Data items
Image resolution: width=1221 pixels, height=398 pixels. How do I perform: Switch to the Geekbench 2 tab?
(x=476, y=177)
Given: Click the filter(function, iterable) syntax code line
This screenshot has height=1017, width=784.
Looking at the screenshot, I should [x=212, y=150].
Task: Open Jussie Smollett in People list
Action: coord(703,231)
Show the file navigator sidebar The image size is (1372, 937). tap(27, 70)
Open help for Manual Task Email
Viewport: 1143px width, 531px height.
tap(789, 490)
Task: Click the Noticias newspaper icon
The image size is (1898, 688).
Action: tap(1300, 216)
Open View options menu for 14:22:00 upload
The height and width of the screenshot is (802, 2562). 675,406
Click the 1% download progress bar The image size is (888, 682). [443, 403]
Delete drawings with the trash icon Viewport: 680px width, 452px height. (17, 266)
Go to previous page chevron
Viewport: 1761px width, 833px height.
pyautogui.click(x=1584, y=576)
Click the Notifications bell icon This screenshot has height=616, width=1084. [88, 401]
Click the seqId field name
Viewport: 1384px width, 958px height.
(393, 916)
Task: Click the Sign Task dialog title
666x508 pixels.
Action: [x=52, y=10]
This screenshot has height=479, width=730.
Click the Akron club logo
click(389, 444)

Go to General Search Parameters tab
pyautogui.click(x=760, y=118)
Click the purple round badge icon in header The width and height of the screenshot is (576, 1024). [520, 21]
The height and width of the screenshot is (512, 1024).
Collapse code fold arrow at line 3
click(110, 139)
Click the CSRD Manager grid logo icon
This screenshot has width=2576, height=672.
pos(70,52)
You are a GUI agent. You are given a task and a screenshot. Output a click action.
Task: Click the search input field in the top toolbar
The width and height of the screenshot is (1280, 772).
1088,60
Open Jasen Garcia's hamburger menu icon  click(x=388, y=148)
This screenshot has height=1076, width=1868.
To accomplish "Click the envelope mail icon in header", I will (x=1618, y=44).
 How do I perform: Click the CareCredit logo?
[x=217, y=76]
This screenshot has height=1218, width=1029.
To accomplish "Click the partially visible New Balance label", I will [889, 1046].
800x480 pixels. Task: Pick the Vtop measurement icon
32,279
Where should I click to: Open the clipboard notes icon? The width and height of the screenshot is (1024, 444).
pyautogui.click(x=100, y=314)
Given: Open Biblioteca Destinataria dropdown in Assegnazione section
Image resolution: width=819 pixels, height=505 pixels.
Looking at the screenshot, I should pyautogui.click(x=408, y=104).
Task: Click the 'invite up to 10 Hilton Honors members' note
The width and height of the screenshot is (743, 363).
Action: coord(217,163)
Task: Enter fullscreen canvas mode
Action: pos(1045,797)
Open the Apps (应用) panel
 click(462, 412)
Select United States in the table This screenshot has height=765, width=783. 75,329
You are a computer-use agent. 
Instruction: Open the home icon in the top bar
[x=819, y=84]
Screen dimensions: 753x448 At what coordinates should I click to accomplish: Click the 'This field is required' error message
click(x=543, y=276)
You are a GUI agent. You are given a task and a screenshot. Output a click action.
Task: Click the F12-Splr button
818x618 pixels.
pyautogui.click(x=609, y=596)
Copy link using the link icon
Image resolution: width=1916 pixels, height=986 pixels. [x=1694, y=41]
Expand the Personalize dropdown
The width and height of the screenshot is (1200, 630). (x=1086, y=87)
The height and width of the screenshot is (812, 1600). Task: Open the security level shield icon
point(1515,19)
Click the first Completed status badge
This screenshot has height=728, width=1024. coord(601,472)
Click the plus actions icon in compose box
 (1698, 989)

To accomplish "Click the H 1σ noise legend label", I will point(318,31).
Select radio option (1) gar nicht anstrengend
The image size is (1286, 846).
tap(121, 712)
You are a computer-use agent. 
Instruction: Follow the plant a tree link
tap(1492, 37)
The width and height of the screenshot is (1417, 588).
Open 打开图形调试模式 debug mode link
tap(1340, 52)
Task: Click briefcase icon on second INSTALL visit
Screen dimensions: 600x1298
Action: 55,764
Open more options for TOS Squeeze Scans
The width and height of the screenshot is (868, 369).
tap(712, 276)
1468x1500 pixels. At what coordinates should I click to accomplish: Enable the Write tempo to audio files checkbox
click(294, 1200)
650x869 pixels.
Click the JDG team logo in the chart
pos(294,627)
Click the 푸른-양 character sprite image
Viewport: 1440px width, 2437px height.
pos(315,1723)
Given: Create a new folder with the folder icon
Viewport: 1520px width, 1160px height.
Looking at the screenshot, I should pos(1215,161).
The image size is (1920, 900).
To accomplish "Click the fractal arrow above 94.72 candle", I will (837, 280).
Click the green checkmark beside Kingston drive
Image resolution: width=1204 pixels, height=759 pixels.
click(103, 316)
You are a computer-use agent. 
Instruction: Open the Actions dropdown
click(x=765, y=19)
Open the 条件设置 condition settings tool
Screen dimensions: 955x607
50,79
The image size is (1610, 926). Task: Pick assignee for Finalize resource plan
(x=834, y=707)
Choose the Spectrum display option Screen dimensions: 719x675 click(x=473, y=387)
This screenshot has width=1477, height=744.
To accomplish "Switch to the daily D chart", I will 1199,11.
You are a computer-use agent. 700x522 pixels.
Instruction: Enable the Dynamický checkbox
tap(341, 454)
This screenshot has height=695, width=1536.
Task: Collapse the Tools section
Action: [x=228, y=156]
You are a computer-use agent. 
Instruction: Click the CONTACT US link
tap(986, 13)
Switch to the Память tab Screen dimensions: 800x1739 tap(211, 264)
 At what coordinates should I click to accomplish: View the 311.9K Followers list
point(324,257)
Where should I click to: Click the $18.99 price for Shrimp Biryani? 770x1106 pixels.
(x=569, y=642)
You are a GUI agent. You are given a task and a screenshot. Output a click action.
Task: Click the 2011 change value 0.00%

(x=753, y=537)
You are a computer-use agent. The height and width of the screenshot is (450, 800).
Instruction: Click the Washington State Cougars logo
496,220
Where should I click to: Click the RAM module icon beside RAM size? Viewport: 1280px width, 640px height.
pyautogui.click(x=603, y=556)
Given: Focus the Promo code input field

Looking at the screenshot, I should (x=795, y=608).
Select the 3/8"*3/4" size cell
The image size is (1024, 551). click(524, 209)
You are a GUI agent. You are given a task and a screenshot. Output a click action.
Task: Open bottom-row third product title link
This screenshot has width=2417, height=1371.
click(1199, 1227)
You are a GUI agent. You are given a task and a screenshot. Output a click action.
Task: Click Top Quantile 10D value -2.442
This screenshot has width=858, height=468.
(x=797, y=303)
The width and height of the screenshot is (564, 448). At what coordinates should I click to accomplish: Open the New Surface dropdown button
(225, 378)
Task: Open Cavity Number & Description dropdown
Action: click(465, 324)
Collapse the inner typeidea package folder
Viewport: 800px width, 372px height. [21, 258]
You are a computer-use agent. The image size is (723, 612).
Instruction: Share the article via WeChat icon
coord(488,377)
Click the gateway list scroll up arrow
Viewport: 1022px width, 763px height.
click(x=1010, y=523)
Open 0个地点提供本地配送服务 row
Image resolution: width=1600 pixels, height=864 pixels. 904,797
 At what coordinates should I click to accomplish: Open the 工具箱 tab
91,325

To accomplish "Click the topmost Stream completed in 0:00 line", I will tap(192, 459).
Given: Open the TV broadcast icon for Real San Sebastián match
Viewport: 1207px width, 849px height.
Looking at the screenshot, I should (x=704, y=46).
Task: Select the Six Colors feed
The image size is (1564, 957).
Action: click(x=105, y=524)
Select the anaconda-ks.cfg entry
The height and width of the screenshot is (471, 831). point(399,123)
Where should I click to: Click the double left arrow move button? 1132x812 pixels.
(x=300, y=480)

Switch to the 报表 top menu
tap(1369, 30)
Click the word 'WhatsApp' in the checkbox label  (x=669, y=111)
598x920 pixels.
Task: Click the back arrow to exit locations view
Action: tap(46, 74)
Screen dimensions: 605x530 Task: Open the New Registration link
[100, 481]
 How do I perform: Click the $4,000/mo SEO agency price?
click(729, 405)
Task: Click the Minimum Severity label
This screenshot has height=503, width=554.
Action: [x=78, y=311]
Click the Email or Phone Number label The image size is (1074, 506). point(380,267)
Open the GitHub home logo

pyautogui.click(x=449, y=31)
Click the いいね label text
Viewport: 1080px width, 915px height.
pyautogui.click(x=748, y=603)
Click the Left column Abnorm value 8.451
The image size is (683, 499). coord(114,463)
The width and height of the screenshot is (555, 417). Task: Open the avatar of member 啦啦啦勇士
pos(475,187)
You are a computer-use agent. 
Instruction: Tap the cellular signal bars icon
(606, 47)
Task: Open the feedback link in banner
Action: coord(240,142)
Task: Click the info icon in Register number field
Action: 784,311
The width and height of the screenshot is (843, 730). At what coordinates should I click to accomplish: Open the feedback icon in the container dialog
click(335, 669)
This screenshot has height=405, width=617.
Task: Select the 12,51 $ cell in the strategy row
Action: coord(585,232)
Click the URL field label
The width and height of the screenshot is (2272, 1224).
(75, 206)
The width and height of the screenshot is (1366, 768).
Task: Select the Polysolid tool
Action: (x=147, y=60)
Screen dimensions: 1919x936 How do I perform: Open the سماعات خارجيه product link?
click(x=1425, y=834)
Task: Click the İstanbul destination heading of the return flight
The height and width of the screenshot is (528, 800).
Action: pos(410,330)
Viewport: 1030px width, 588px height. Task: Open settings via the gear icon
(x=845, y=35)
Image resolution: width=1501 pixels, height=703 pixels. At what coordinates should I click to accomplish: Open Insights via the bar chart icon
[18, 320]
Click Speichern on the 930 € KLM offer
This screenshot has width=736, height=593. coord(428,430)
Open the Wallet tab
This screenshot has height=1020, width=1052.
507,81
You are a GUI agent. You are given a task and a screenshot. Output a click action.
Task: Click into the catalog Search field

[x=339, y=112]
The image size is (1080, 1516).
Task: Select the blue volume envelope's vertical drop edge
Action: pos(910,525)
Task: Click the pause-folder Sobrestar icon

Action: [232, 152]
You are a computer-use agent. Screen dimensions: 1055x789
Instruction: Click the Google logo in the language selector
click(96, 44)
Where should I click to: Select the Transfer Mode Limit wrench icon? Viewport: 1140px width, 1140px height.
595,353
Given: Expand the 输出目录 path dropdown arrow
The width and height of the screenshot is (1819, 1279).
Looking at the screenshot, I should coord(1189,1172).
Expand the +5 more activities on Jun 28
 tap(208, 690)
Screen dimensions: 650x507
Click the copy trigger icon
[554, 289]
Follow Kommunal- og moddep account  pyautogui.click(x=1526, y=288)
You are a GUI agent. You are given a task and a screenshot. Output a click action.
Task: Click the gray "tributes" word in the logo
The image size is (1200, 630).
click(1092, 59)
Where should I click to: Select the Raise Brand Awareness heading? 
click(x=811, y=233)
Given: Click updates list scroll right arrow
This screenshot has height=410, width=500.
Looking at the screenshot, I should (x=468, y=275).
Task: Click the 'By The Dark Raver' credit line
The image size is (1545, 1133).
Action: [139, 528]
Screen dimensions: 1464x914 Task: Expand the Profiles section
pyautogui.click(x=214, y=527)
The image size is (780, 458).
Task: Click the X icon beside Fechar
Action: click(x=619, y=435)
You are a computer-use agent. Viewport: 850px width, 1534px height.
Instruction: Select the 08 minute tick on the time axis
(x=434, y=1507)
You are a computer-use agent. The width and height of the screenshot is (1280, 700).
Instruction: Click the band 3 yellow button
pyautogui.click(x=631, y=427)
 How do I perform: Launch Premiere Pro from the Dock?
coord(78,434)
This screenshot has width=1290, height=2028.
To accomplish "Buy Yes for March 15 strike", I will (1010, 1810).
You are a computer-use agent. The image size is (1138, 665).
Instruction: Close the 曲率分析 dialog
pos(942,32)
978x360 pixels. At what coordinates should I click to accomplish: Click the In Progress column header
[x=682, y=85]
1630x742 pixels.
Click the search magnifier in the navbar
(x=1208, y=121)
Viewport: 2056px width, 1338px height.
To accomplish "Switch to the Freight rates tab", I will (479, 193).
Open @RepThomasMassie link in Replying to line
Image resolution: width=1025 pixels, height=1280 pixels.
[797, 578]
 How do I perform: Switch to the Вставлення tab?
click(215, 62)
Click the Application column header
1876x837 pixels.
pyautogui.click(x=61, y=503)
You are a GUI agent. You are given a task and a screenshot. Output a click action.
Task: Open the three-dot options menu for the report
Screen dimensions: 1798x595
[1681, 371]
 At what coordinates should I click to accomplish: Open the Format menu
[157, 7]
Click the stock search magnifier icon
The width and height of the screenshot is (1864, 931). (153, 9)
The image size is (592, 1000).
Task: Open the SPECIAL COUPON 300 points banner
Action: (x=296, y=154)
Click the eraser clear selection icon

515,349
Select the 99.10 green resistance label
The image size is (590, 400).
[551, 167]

• **GOAL OF THE EXERCISE**: Using the data above, show each line where "with" occurs.

• **YOUR RESPONSE**:
Delete drawings with the trash icon Viewport: 680px width, 452px height. (17, 266)
Given: Create a new folder with the folder icon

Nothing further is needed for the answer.